Task input:
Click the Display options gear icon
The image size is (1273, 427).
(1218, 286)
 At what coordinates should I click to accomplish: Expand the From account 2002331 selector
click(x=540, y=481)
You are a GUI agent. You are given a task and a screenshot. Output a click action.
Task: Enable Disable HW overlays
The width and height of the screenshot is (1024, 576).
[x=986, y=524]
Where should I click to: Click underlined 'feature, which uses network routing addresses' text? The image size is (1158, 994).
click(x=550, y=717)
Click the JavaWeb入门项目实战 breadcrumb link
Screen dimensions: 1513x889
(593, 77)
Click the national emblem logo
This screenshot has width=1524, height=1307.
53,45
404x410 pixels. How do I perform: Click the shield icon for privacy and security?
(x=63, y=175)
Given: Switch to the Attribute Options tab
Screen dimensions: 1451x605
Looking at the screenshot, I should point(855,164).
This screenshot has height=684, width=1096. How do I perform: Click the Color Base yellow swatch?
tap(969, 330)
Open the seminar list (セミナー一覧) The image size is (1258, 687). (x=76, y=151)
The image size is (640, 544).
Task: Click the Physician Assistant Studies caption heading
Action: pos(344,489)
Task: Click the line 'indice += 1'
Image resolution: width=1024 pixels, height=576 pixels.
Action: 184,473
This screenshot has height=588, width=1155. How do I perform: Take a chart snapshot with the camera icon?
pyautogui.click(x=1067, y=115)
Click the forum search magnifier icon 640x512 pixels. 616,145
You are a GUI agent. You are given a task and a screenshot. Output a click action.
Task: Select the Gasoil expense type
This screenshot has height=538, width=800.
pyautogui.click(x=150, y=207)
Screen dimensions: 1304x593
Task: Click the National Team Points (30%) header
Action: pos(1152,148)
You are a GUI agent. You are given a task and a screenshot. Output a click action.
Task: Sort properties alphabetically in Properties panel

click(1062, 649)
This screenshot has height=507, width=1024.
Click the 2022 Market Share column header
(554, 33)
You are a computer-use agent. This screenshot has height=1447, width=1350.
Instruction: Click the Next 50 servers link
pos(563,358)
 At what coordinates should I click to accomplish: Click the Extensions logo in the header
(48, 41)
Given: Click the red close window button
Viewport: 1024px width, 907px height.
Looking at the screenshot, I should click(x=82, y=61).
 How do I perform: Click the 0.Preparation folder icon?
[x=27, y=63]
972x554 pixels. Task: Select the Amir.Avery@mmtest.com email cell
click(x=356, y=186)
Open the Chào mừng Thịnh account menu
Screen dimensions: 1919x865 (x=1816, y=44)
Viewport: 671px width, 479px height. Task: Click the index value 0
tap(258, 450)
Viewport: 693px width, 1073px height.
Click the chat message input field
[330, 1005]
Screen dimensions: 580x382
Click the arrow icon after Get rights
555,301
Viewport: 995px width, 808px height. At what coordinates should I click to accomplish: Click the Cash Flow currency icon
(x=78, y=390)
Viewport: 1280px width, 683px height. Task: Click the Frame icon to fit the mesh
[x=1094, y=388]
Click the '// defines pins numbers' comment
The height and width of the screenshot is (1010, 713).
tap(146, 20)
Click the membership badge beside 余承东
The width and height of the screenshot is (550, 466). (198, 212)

Problem description: Only the lines from the one containing "Viewport: 693px width, 1073px height." through the last line of the records should appear, each written out exactly.

Your solution:
Viewport: 693px width, 1073px height.
Click the chat message input field
[330, 1005]
Screen dimensions: 580x382
Click the arrow icon after Get rights
555,301
Viewport: 995px width, 808px height. At what coordinates should I click to accomplish: Click the Cash Flow currency icon
(x=78, y=390)
Viewport: 1280px width, 683px height. Task: Click the Frame icon to fit the mesh
[x=1094, y=388]
Click the '// defines pins numbers' comment
The height and width of the screenshot is (1010, 713).
tap(146, 20)
Click the membership badge beside 余承东
The width and height of the screenshot is (550, 466). (198, 212)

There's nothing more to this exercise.